If we want more for those in need, lets start cleaning up from the ground up, all the way to the top.
Let the market do what the market does best, make it fair and equal for everyone, rich or poor.
The able bodied must work, the evil rich make jobs available in large enough numbers to make a difference, small business owners do their share.
If we decrease the need for entitlements by employing the able, taxes can be decreased, employers will hire more, everyone wins
Then, and only then do we have enough to go around to help those in need.
All else is needless fingerpointing
Also, be aware that the "top 400 families" in a nation of this size and wealth is a ridiculous measure. The top 400 will always be disproportionate. A much more sensible measure is quintiles --- and as you can see, the rate for the top quintile is higher than 16. I think THIS graph is what tessaesque was referring to when she said that top earners pay 30%. And essentially, she's right.
Last edited by Jeezy; 07-20-11 at 12:56 PM.
Originally Posted by Josie
I've never been someone who felt the need to acquire vast quantities of material wealth. I am content with what I have. My possessions do not own me and they aren't a burden to manage. I can't imagine what it must be like to spend most of your life managing assets. What a distraction.
In any case... I can't speak for the average person, but I can speak for me. I am not jealous or envious of the extremely wealthy. My problem is when wealth, power, and business intertwines with elected government in such a way that the voices of millions of people are cancelled out due to precision lobbying.
I also have a problem with the way the tax code is enforced. If played correctly, the rich pay a lesser percentage of their earnings to taxes than people in lower economic brackets, despite the so-called progressive tax. Not to mention, corporate empires write off hundreds of millions of dollars in assets and activities under "business". You can live your entire life in the tax haven shadow of your company if you know what you're doing; and since corporations are now "people" with constitutional rights, your company itself can exploit similar loopholes.
The problem has never been that people are extremely wealthy. The problem is the system that permits them to never pay up like the rest of us do.
Again, it's not that I disagree or agree with what you are saying, I am just asking for source cited data using appropriate statistical measurements. There's nothing wrong with including several statistics in one post, e.g. average, mode, median etc. ... just try to avoid using only one measurement, as that can often lead to misleading conclusions.
It's blurry but the bottom left corner says CBO.
I avoided setting a definition because there is none. No one agrees as to precisely what the middle class is. That being said, calling the median an "unreliable" measure is pushing it.
Last edited by Jeezy; 07-20-11 at 01:11 PM.

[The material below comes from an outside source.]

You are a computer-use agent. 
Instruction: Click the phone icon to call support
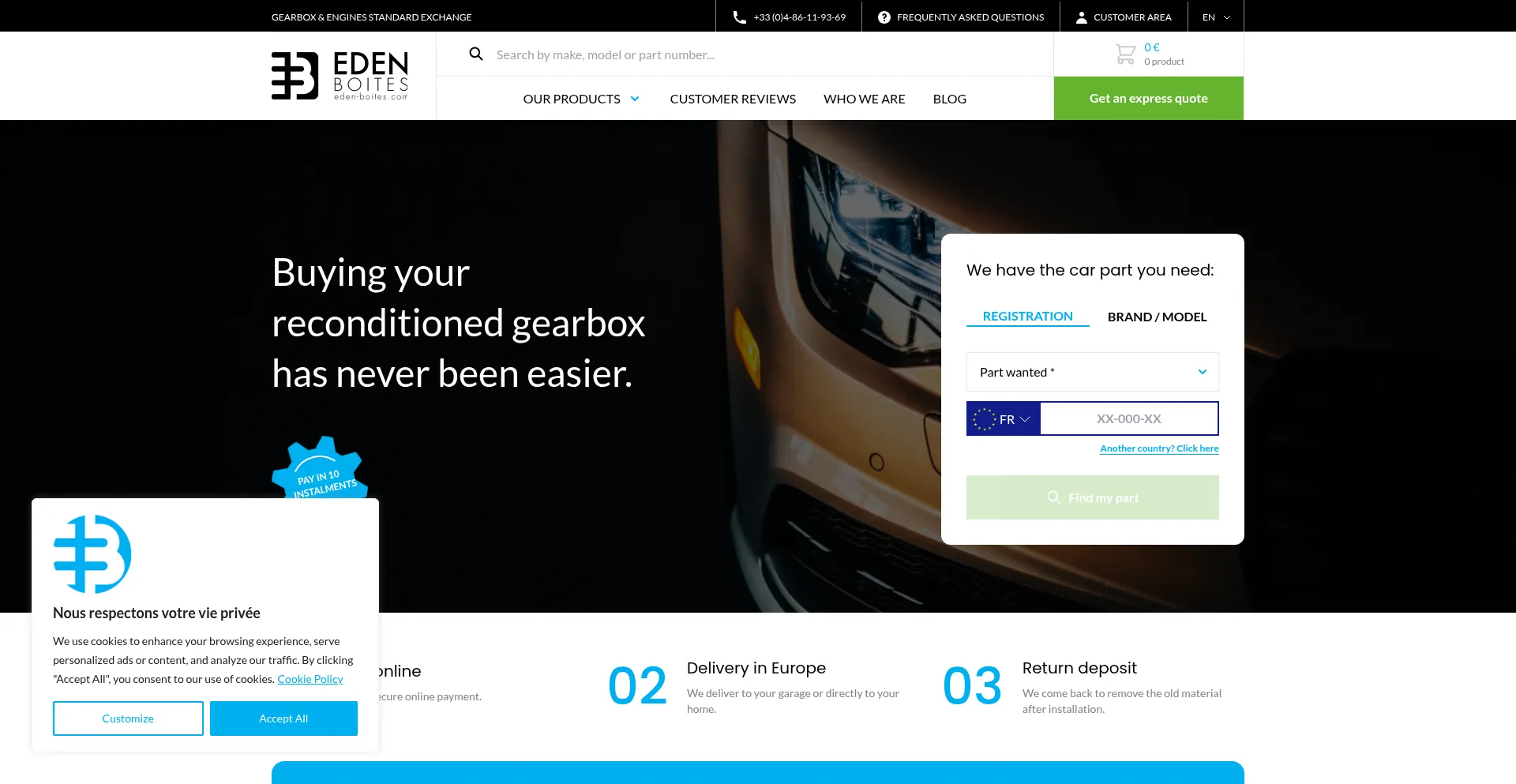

Originally Posted by Josie
Yeah, posters on the right make this accusation all the time. They often try to paint it as though liberals are poor people who hate the rich and want to take their money from them for themselves.

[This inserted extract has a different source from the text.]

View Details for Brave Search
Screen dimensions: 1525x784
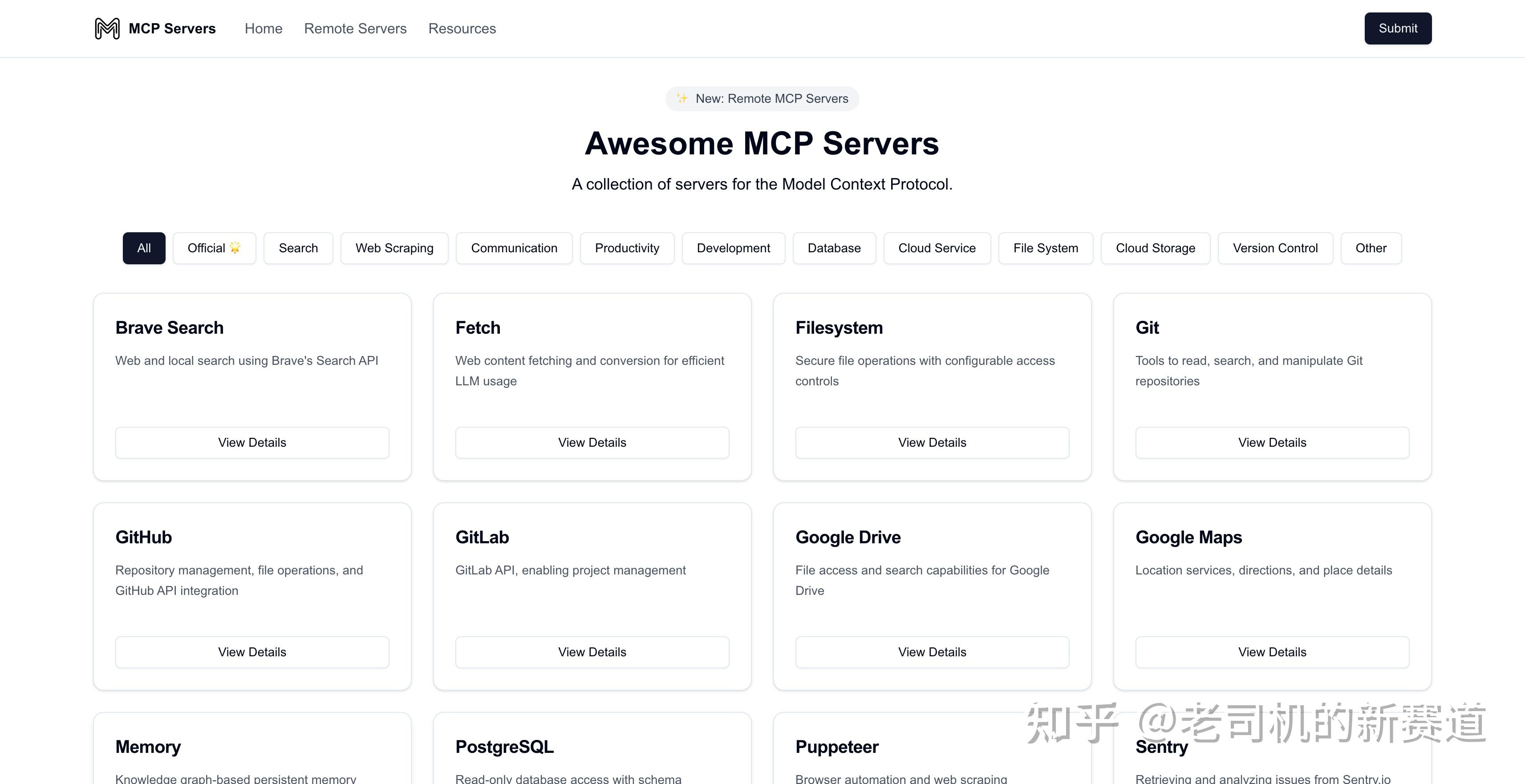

Obviously it is ridiculous. What policy people think is the most sensible isn't necessarily a function of their own self interest. I have worked as a dishwasher and bus boy in a small town and as the director of a department in a software company in silicon valley, but I've supported the same tax policy throughout.
As far as the notion that it is about hating rich people, that is just as silly. It isn't like paying fair taxes would hurt the wealthy. It wouldn't have much any impact on them at all. Certainly much less of an impact than taxes have on middle class people. Besides, the wealthy currently pay much LOWER tax rates than the rest of us, so even if it did hurt them, it would just be them taking on the same sort of pain the rest of us have to accept.
Instead of hate for the rich it is about love for the country as a whole. Our current tax scheme where the rich pay such absurdly low tax rates compared to everybody else is bad for the country. It hurts many, many, people. We have had to cut our safety back to smaller than what any other first world country has, but we're still running a huge deficits. We're getting screwed on both ends- we aren't getting as much back from government as people in other countries do, but we're taking on more debt than people on other countries have to to pay for it. Anybody who cares about the well being of the country as a whole should oppose that, right? Well, the solution is to fix the inexplicable special tax breaks the uberwealthy get.